Geisinger is also launching text message options for patients. They currently pilot text messages to mobile users to remind them of upcoming medical appointments. “We’re pursuing a lot in that space now,” Wendling says. In the fall, Geisinger will launch a text message program for patients on cholesterol medications who are not refilling their prescriptions on a timely basis. This program will send a text message to remind patients daily to take their meds. Down the road, Wendling sees this as a broader opportunity to involve other family members in sharing information about when the patient needs medications and or when appointments are so that they are less likely to forget.

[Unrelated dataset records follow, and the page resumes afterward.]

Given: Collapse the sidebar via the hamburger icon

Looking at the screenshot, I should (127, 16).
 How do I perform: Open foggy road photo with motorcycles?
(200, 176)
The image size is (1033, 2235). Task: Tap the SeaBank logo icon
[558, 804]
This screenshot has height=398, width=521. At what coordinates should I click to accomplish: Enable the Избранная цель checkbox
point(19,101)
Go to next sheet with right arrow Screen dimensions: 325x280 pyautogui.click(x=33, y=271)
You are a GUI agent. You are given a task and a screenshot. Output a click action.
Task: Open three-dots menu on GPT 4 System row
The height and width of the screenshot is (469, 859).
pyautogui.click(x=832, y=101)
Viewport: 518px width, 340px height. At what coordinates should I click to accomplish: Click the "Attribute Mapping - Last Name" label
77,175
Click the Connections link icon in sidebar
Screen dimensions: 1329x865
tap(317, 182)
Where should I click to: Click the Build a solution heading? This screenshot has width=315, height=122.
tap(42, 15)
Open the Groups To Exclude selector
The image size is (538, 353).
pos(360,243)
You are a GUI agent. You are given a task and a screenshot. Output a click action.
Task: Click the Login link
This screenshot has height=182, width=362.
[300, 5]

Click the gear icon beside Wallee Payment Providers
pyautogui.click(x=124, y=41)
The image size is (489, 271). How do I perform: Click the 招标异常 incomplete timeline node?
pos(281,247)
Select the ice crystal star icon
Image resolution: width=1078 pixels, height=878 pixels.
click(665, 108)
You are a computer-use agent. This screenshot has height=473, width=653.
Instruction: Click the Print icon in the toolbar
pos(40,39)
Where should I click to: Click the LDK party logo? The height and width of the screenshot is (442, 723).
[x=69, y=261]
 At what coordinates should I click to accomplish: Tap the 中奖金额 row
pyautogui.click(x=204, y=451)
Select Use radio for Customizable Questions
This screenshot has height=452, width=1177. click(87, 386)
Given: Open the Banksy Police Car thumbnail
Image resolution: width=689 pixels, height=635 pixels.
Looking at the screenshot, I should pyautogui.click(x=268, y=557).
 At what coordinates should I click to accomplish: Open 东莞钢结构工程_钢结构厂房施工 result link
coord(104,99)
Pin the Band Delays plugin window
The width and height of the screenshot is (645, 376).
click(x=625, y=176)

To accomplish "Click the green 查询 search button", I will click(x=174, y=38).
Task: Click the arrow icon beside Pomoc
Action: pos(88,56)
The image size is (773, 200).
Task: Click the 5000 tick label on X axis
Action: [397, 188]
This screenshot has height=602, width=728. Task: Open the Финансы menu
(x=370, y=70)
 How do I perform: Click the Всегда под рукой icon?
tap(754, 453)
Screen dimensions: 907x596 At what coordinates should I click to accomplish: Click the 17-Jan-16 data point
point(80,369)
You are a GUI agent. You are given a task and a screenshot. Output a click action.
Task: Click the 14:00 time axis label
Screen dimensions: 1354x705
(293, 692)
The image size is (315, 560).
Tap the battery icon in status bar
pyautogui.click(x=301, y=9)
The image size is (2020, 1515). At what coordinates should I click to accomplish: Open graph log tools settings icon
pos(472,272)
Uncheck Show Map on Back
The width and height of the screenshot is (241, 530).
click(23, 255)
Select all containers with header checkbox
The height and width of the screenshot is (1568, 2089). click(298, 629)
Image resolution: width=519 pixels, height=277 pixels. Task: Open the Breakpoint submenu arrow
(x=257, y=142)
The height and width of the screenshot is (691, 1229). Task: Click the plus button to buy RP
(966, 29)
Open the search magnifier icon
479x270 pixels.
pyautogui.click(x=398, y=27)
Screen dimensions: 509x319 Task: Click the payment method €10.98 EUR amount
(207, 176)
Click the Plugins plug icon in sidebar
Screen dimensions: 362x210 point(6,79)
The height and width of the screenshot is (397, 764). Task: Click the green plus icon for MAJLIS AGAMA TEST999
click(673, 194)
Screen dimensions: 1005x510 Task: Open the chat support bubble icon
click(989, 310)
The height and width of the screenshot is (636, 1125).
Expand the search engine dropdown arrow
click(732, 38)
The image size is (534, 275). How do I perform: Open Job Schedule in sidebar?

Based on previous healthcare innovations, it won’t be a surprise if Geisinger gets “mobile right” before many other healthcare systems. As Wendling points out, the organization has “a culture of innovation which sets the tone for trying new things.” In addition, having a division dedicated to clinical innovation makes a “huge difference,” she says. “Other divisions often don’t have the time that’s needed to simply try new things.”
15 E. Gardner, “Will Patient Portals Open the Door to Better Care” Health Data Management, March 1, 2010.